* **What is asked**: Change "dropdown" to "menu" in the stretch from the start of the records through the line containing "tap(157, 48)", and reproduce those lines with nothing else altered. Give back only that stretch.

* **Supplied records**:
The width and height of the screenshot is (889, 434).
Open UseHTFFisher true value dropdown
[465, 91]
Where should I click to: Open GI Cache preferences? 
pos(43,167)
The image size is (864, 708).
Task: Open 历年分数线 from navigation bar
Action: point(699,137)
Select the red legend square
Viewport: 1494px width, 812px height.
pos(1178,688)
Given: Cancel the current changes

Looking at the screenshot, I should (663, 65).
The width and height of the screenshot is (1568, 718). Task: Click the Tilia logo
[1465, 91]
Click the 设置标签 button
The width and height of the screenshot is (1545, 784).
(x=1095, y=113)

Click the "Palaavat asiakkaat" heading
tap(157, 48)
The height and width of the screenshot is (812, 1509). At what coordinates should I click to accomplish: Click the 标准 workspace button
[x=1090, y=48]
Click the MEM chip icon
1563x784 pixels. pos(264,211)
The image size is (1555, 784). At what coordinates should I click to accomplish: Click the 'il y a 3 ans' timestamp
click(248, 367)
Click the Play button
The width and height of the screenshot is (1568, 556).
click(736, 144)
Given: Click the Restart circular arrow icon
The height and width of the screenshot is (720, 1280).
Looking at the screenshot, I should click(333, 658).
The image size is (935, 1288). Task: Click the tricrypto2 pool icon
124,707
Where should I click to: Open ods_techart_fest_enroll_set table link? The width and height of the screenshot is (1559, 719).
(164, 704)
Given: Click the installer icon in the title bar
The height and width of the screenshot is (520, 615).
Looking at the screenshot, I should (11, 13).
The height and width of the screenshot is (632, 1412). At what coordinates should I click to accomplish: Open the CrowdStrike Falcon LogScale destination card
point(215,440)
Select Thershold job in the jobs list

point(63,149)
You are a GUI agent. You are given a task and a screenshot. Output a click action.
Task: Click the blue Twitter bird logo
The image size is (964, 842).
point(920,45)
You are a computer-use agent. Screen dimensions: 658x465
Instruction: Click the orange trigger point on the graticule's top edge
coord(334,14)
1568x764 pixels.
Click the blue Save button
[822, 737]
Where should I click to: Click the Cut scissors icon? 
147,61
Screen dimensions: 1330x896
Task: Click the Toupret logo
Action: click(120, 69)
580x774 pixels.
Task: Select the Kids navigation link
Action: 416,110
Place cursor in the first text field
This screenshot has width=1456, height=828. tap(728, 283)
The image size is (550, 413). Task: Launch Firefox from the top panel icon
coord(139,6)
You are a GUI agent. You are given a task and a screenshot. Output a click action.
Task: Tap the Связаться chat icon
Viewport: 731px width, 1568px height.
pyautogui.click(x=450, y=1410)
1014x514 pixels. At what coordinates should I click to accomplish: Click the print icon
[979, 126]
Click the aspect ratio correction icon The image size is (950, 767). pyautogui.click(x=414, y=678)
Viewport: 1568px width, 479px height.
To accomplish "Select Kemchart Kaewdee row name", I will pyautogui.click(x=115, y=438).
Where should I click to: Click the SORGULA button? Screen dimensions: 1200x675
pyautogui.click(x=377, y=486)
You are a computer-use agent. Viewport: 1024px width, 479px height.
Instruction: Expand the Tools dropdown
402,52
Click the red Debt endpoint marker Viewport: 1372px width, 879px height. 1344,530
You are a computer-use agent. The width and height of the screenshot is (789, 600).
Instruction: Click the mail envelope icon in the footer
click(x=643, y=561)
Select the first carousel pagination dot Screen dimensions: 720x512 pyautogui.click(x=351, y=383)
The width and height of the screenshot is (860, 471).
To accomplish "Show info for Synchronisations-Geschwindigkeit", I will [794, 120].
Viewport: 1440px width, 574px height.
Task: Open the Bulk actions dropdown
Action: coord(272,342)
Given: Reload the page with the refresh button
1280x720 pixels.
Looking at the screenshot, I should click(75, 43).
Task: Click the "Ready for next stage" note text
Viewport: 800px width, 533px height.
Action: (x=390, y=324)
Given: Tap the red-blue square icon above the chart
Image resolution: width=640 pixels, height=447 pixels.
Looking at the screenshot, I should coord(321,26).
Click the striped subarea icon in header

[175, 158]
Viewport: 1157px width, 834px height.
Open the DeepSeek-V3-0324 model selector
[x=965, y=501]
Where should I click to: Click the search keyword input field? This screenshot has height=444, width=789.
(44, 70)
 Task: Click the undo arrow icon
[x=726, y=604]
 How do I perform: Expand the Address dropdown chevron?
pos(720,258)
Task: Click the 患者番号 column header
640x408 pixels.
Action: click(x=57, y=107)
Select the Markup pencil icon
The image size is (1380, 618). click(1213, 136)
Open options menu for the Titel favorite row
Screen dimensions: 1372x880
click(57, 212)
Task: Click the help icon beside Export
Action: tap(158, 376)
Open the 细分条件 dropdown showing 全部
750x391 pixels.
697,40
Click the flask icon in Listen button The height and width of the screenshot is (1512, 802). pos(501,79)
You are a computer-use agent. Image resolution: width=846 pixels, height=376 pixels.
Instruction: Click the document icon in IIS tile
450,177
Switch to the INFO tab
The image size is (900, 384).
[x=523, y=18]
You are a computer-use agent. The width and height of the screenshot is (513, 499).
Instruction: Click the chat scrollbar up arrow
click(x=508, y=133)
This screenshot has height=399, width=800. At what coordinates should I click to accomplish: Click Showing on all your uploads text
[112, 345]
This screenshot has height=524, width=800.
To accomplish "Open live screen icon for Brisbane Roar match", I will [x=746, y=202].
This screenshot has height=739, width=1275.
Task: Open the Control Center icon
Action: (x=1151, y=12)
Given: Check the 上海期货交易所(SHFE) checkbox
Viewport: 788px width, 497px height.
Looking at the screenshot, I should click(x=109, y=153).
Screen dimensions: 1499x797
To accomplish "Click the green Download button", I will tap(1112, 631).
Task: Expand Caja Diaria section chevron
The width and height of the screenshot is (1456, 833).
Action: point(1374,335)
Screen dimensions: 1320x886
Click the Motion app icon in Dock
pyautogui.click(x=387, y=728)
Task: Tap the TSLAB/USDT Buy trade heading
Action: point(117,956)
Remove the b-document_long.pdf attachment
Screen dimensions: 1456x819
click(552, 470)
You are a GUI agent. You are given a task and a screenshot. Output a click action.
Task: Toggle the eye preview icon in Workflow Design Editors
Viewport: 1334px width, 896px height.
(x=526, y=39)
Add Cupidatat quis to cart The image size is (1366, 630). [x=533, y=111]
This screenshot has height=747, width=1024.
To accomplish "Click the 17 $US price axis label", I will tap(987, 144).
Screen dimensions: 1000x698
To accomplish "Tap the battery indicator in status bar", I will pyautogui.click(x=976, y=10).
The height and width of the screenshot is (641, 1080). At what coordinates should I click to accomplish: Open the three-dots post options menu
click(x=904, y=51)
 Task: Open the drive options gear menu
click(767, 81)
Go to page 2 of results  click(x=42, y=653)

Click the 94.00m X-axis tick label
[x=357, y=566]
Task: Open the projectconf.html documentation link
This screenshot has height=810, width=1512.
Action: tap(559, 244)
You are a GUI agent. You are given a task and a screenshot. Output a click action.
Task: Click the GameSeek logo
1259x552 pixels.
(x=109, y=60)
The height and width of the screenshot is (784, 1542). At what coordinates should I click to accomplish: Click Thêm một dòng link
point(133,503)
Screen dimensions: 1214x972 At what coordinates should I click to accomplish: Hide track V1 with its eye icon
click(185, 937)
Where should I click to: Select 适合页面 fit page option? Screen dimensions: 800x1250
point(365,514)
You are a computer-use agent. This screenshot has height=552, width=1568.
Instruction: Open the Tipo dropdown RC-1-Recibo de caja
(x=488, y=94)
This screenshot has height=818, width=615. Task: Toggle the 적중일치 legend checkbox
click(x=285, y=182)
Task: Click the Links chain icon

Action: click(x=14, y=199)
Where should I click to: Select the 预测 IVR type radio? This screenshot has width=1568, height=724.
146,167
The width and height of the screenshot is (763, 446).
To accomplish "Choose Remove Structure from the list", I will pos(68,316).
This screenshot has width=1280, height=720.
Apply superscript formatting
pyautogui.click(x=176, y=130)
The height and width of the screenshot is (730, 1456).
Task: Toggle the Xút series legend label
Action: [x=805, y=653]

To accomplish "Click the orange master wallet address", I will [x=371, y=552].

* **Output of the task**:
The width and height of the screenshot is (889, 434).
Open UseHTFFisher true value menu
[465, 91]
Where should I click to: Open GI Cache preferences? 
pos(43,167)
The image size is (864, 708).
Task: Open 历年分数线 from navigation bar
Action: point(699,137)
Select the red legend square
Viewport: 1494px width, 812px height.
pos(1178,688)
Given: Cancel the current changes

Looking at the screenshot, I should (663, 65).
The width and height of the screenshot is (1568, 718). Task: Click the Tilia logo
[1465, 91]
Click the 设置标签 button
The width and height of the screenshot is (1545, 784).
(x=1095, y=113)

Click the "Palaavat asiakkaat" heading
tap(157, 48)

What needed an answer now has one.